Environment Secretary Curry Urges Albuquerque Mayor Chavez to Support Clean Water Restoration Act

Act Supported by Governor Richardson Offers Protections for Surface Waters in New Mexico

(Santa Fe, N.M.) New Mexico Environment Department Secretary Ron Curry urged Albuquerque Mayor Martin Chavez in a letter to support the passage of the Clean Water Restoration Act that would restore protections for New Mexico’s vulnerable surface waters.
 
The letter asks Mayor Chavez to support the act in light of his role as co-chair of the Mayors’ Water Council of the U.S. Conference of Mayors.
 
“The Clean Water Act has been our nation’s main tool in ensuring the continued protection of the water we drink, enjoy for recreation and that wildlife communities rely upon,” said New Mexico Environment Department Secretary Ron Curry. “Unfortunately, the effectiveness of this tool has been blunted by two recent Supreme Court decisions. That creates an urgency to support this legislation — I urge Mayor Chavez to do that.”
 
The Southwest has a limited water supply and that creates a need for well-defined protections for surface waters under the Clean Water Act. The aftermath of two recent Supreme Court decisions have the potential to leave large portions of New Mexico’s surface waters vulnerable  nearly  90 percent of New Mexico’s surface waters could lose protection if the scope and breadth of the Clean Water Act is not restored.
 
“Municipalities in New Mexico also have another important reason to support the Clean Water Restoration Act (CWRA) — and that reason is money,” Secretary Curry states in the letter. “For the past three decades, the U.S. Environmental Protection Agency has administered the National Pollutant Discharge Elimination System (NPDES) program in New Mexico at little cost to the state and that would continue under the CWRA. However, if the act is not implemented and the state must step in to develop its own surface water quality protection program, implementation costs have been estimated at $1.9 million in state dollars. A large percentage of these costs could end up being passed on to municipal permit holders if EPA is not longer invested in protecting the state’s waters.”
 
Clarifications in the Clean Water Restoration Act would help remove confusion created by the two Supreme Court decisions -- 2001 ruling in Solid Waste Agency of Northern Cook County v. U.S. Army Corps of Engineers, 531 U.S. 159 (2001) (SWANCC) and its 2006 ruling Rapanos v. United States, 547 U.S., 126 S.Ct. 2208 (Rapanos) -- that limited waters that receive protection under the Act.
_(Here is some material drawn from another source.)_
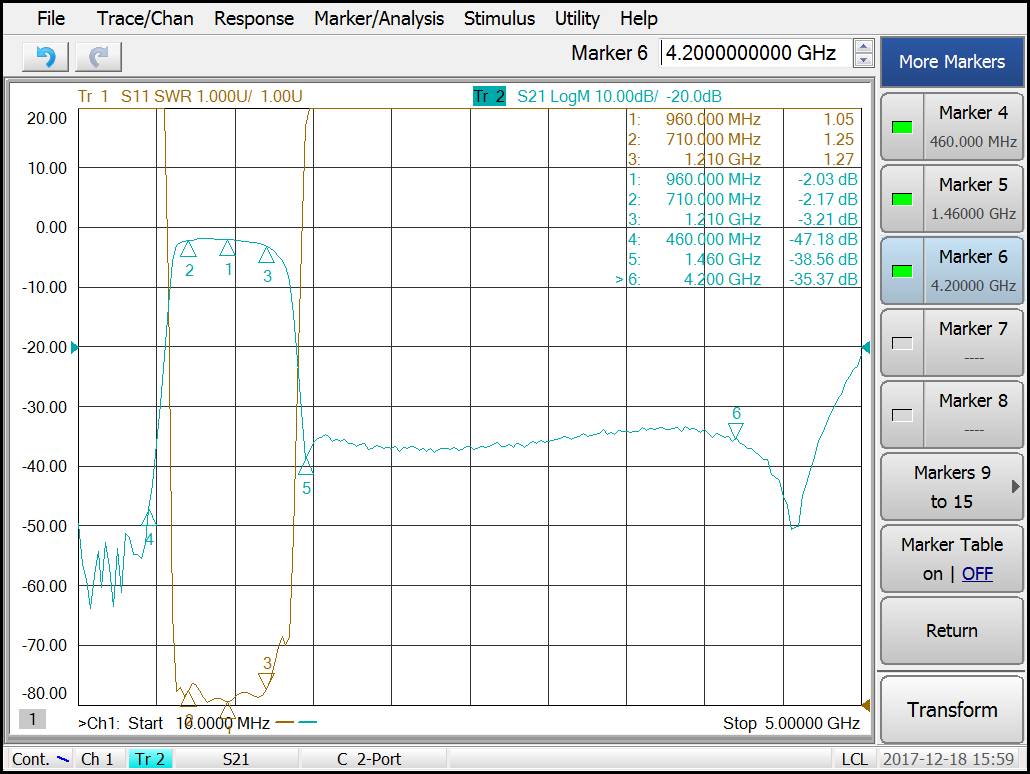1030x774 pixels.
Task: Click the window number 1 indicator box
Action: (x=32, y=719)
Those decisions potentially limited federal protection in New Mexico for nearly 100,000 miles of non-perennial waters, thousands of playa lakes, headwaters, springs, cienegas and wetlands. . In addition, closed basins that comprise 20 percent of New Mexico’s land area are now considered to fall outside the jurisdiction of the Clean Water Act.

The Supreme Court rulings essentially defined two classes of water, one that is tied directly to “navigability” and deserves federal protection from pollution, and a second class that is completely abandoned or must undergo a case by case "significant nexus" test.  That test requires that tributaries or wetlands would be dropped from protection if the government cannot directly prove they empty into navigable waters.  
 
Governor Richardson has fought to restore protections to New Mexico’s waters. He has twice directed Secretary Curry to testify before Congressional committees in Washington, DC in support of the CWRA. In March 2003, Governor Richardson filed formal comments with the U.S. Environmental Protection Agency petitioning that New Mexico’s closed basins and other imperiled waters remain protected under the federal Clean Water Act. He also strongly supported the Clean Water Authority Restoration Act of 2003, a precursor to this legislation.
 
More recently, Governor Richardson successfully opposed oil and gas drilling in the Valle Vidal of Northern New Mexico, and in order to protect its world class trout streams, he had this area’s streams listed as Outstanding National Resource Waters. He is also fighting to protect the Salt Basin Aquifer from energy development at Otero Mesa. In 2007, Governor Richardson also launched a multi-million dollar effort — the first in state history — to provide a state funding source for river ecosystem restoration.